Course Demos: Computer Science
Online course lectures utilize the Flash player to distribute content. Video of the instructor is delivered as a Flash streaming FLV file. Lecture slides are captured and delivered as SWF files. Audio-only selections are also offered. The Flash player is required.
Lecture slides are synchronized with the video/audio. Lectures can be navigated through thumbnails of the slides that will jump you to different points in the lecture. I2CS lectures can be viewed on Windows, Mac OS, and Linux.
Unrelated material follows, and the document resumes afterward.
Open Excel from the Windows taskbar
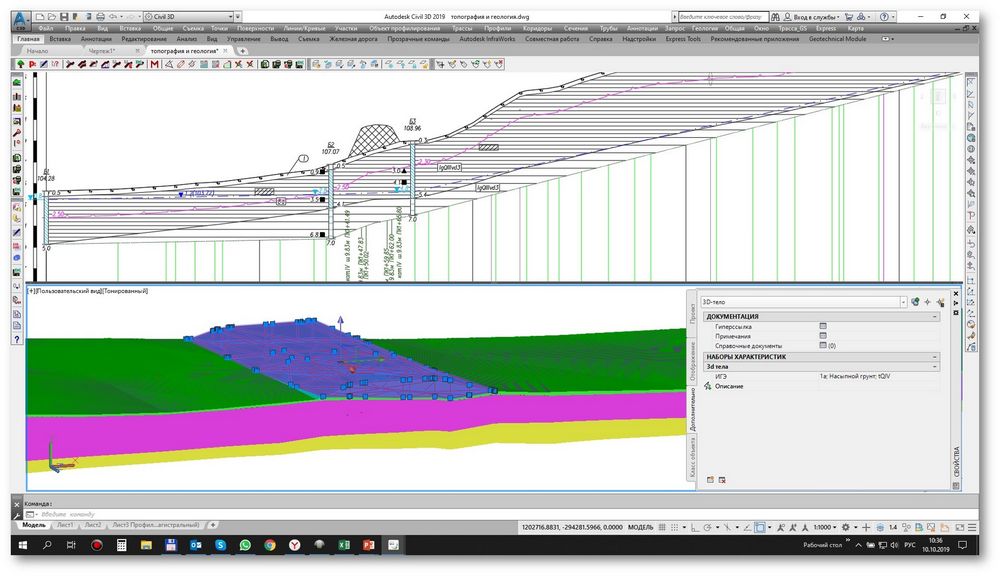This screenshot has width=1000, height=576. tap(343, 546)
The sample lectures below represent a handful of the courses that we offer. Lecture capture is automated, so there may be a minute or so where the professor is talking to students, but you won't be able to hear anything. Use the thumbnails to navigate to a later point in the lecture. All of the sample lectures below have audio.
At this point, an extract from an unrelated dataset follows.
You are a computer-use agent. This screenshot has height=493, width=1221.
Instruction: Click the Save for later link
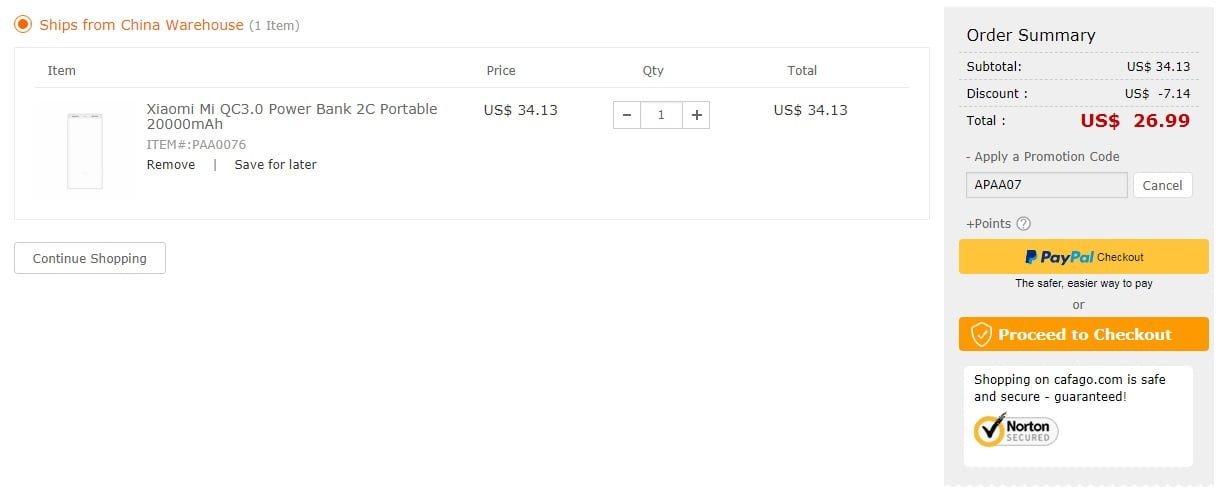click(275, 164)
CS 512: Advanced Data Mining
- View CS 512 Lecture
Course Description: An advanced course on principles and algorithms of data mining. Data cleaning and integration; descriptive and predictive mining; mining frequent, sequential, and structured patterns; clustering, outlier analysis and fraud detection; stream data, web, text, and biomedical data mining; security and privacy in data mining; research frontiers.
Prerequisites: CS 412
CS 463: Computer Security II
- View CS 463 Lecture
Course Description: Program security, trusted base, privacy, anonymity, non-interference, information flow, confinement, advanced auditing, forensics, intrusion detection, key management and distribution, policy composition and analysis, formal approaches to specification and verification of secure systems and protocols, and topics in applied cryptography. Same as ECE 424. 3 undergraduate hours. 3 or 4 graduate hours.
Prerequisites: CS 461
Recommended: CS 475
CS 543: Computer Vision
- View CS 543 Lecture
Course Description: This course examines information processing approaches to computer vision, algorithms, and architectures for artificial intelligence and robotics systems capable of vision. Three-dimensional properties of a scene from its images, such as distance, orientation, motion, size and shape, acquisition, and representation of spatial information for navigation and manipulation in robotics are covered as well.
Prerequisites: Undergraduate degree and a course in data structures (such as CS 225).